Hacker News new | ask | show | jobs
by hnexamazon 272 days ago
I was an SDE on the S3 Index team 10 years ago, but I doubt much of the core stack has changed.

S3 is comprised primarily of layers of Java-based web services. The hot path (object get / put / list) are all served by synchronous API servers - no queues or workers. It is the best example of how many transactions per second a pretty standard Java web service stack can handle that I’ve seen in my career.

For a get call, you first hit a fleet of front-end HTTP API servers behind a set of load balancers. Partitioning is based on the key name prefixes, although I hear they’ve done work to decouple that recently. Your request is then sent to the Indexing fleet to find the mapping of your key name to an internal storage id. This is returned to the front end layer, which then calls the storage layer with the id to get the actual bits. It is a very straightforward multi-layer distributed system design for serving synchronous API responses at massive scale.

The only novel bit is all the backend communication uses a home-grown stripped-down HTTP variant, called STUMPY if I recall. It was a dumb idea to not just use HTTP but the service is ancient and originally built back when principal engineers were allowed to YOLO their own frameworks and protocols so now they are stuck with it. They might have done the massive lift to replace STUMPY with HTTP since my time.

5 comments

Rest assured STUMPY was replaced with another home grown protocol! Though I think a stream oriented protocol is a better match for large scale services like S3 storage than a synchronous protocol like HTTP.
Partitioning is based on the key name prefixes, although I hear they’ve done work to decouple that recently.

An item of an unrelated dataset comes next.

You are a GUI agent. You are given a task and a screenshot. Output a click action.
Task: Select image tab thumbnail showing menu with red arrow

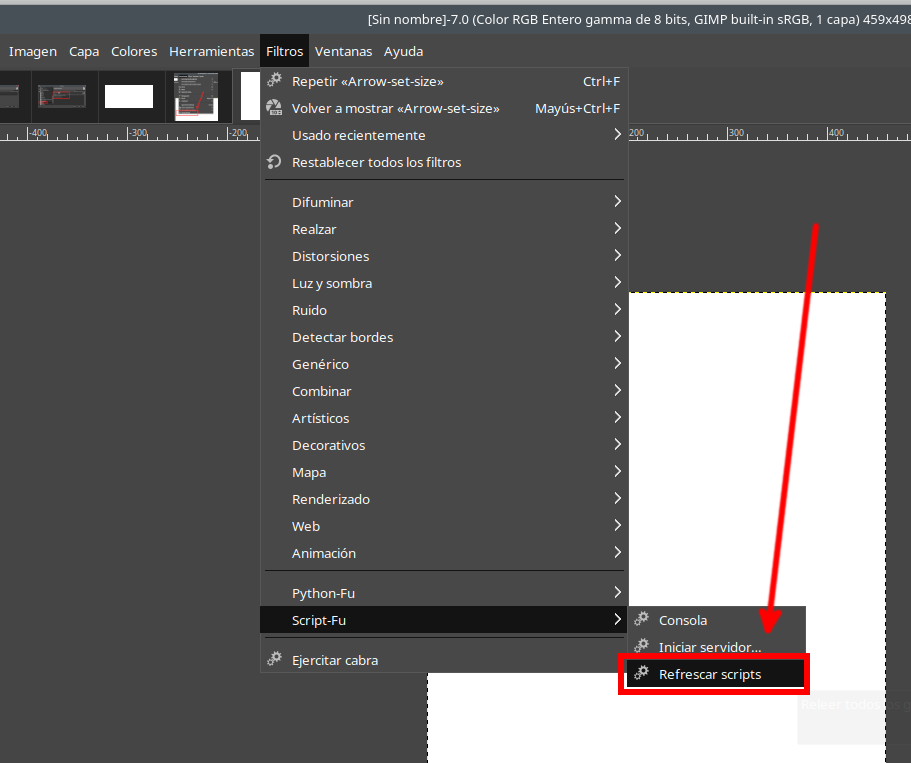(x=196, y=96)
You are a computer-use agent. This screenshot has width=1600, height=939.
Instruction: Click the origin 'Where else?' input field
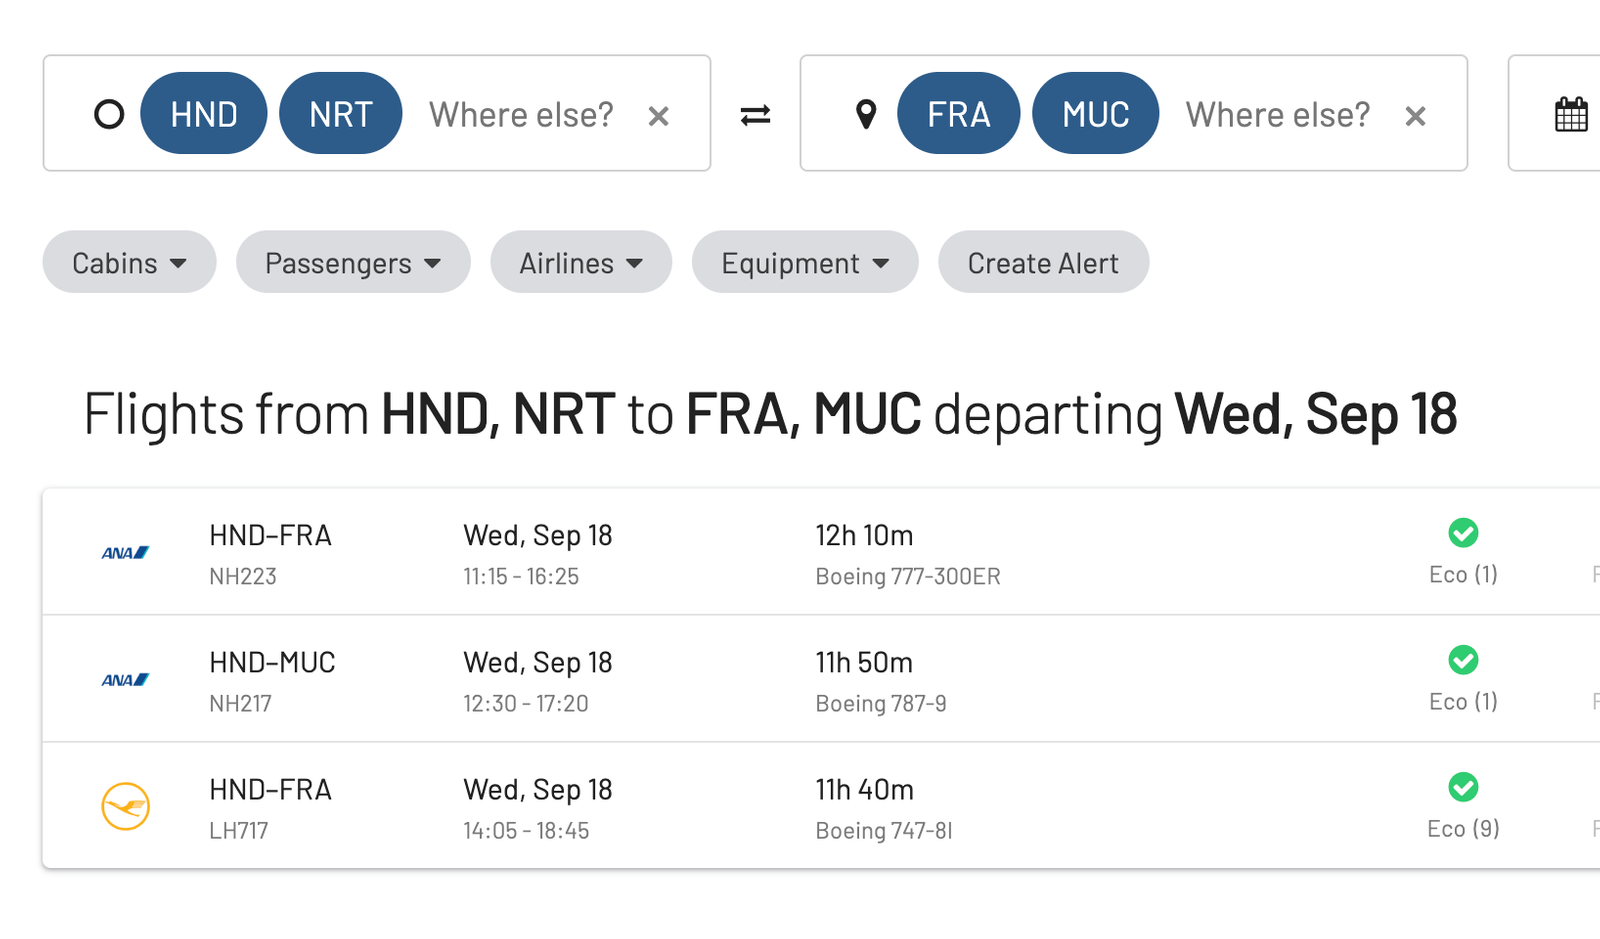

They may still use key names for partitioning. But they now randomly hash the user key name prefix on the back end to handle hotspots generated by similar keys.

> The hot path (... list) are all served by synchronous API servers

Wait; how does that work, when a user is PUTting tons of objects concurrently into a bucket, and then LISTing the bucket during that? If the PUTs are all hitting different indexing-cluster nodes, then...?

(Or do you mean that there are queues/workers, but only outside the hot path; with hot-path requests emitting events that then get chewed through async to do things like cross-shard bucket metadata replication?)

LIST is dog slow, and everyone expects it to be. (my research group did a prototype of an ultra-high-speed S3-compatible system, and it really helps not needing to list things quickly)
It's not all java anymore. There's some rust now, too. ShardStore, at least (which the article mentions).
"It is the best example of how many transactions per second a pretty standard Java web service stack can handle that I’ve seen in my career."

can you give some numbers? or at least ballpark?

Tens of thousands of TPS per node.